*Arbeitsanweisungen:*
a: Beantworten Sie zum Textabschnitt über Venezuelas Öleinnahmen die folgenden Fragen jeweils kurz.
(i) Was geht laut dem Textabschnitt logischerweise nicht?
(ii) Wie sollen sich die Zollsätze bei der selektiven Protektion verhalten?
(iii) Welche zwei Dinge könnte Venezuela damit erreichen, die bisher verfehlt wurden?
b: Knüpfen Sie an den Textabschnitt über Venezuelas Öleinnahmen an und führen Sie ihn nach seinem letzten Satz weiter.

*Textabschnitt:*
□ □ □
Angesichts der enormen sozialen Schuld, die in Venezuela über die vergangenen Jahrzehnte akkumuliert wurde, ist ein solches Modell in Venezuela wohl schwer politisch durchsetzbar.

Die Öldollar gleichzeitig aufzuschatzen und auszugeben, geht logischerweise nicht. Entwicklungsökonomisch wäre Venezuela immer gut beraten, zumindest einen Teil der Öleinnahmen langfristig anzulegen, um auf lange Sicht einen nachhaltigen Umbau der Wirtschaft mit einer Stärkung des Binnensektors zu erreichen. Dazu bedarf es neben der Unterbewertungsstrategie einer selektiven Protektion, bei der die Zollsätze mit dem Verarbeitungsgrad ansteigen. Damit könnte Venezuela das erreichen, was bisher verfehlt wurde: eine breitere Produktpalette der heimischen Wirtschaft und eine konkurrenzfähige Binnenmarktentwicklung.
□ □ □
*Quellenauszug:*
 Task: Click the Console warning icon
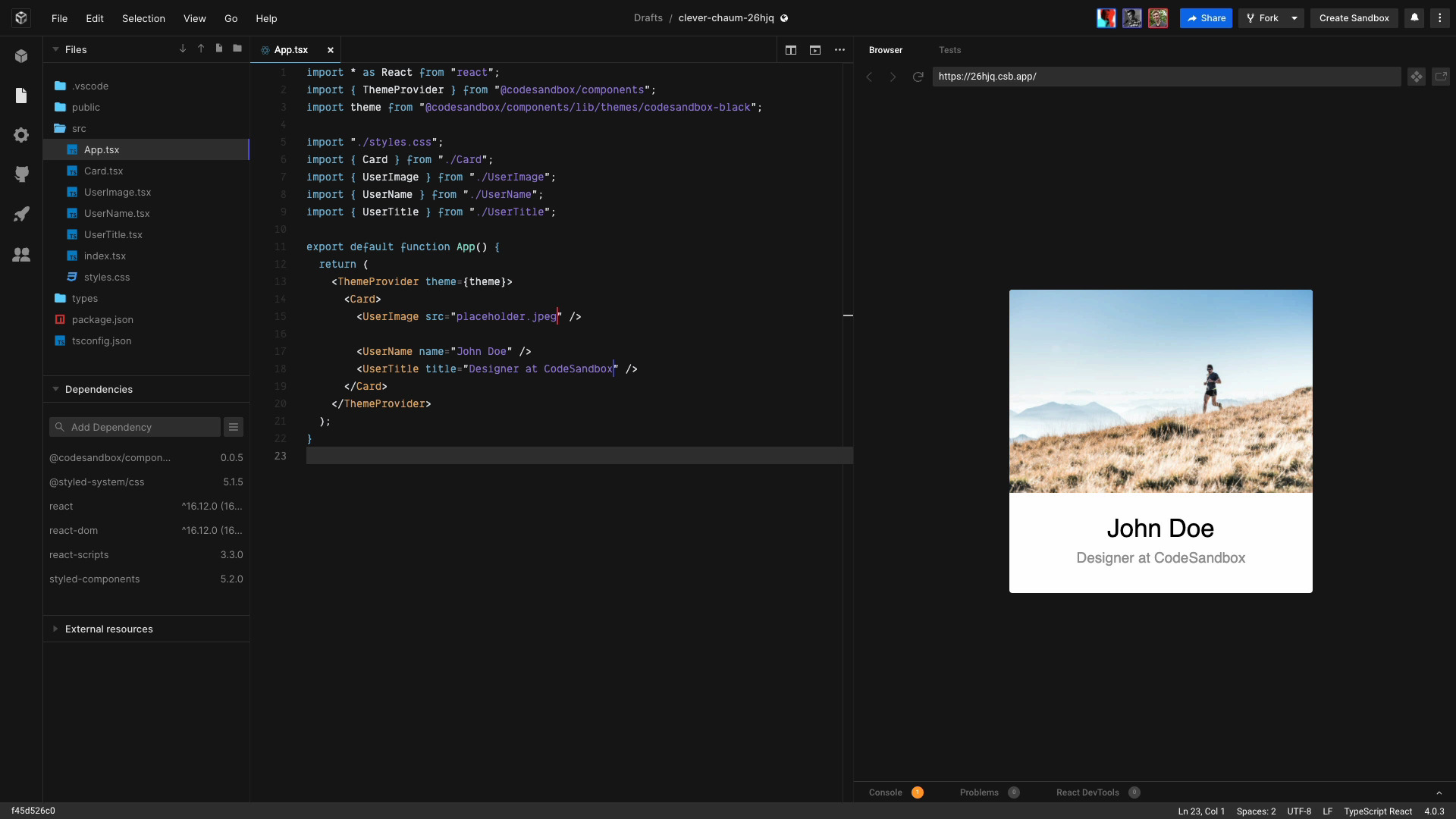coord(917,792)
□ □ □
*Ergebnisse in Reihenfolge:*
a:
(i) Die Öldollar gleichzeitig aufzuschatzen und auszugeben.
(ii) Sie steigen mit dem Verarbeitungsgrad an.
(iii) Eine breitere Produktpalette der heimischen Wirtschaft und eine konkurrenzfähige Binnenmarktentwicklung.

b:
Diese grundlegenden Weichen in Zeiten der aktuellen Versorgungs- und Liquiditätskrise zu stellen, ist ein Ding der Unmöglichkeit. Nach vier Jahren Rezession und angesichts einer galoppierenden Inflation von über 1.000 Prozent sind viele soziale Fortschritte der Vergangenheit hinfällig geworden. Noch 2013 würdigten die Vereinten Nationen die Erfolge des Landes im Kampf gegen Hunger und Unterernährung. Davon ist wenig geblieben. Nicht wenige teilen die Sicht von Menschenrechtsaktivist Rafael Uzcátegui: „Heute sind in Venezuela wieder genauso viele Menschen arm wie im Jahr 2000.“
Als Chávez 1999 an die Regierung kam, lagen Venezuelas Auslandsschulden bei etwa 30 Milliarden Dollar. Heute betragen sie ein Vielfaches. Der Staat sowie der Staatskonzern PDVSA haben insgesamt Anleihen im Wert von 110 Milliarden Dollar aufgelegt. Zusammen mit den Zinszahlungen und Krediten summieren sich die Gesamtforderungen gegen Caracas auf bis zu 170 Milliarden Dollar. Rund zehn Milliarden Dollar an Schuldendienst muss die Regierung Maduro im Jahresverlauf 2017 aufbringen.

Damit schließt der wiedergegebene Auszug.